(Recorded data)
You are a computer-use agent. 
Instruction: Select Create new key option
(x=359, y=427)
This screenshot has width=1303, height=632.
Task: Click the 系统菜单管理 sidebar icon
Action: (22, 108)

● ACTIVITY: Once more, write out all the data above exactly as given.

● PROBLEM SOLUTION:
You are a computer-use agent. 
Instruction: Select Create new key option
(x=359, y=427)
This screenshot has width=1303, height=632.
Task: Click the 系统菜单管理 sidebar icon
Action: (22, 108)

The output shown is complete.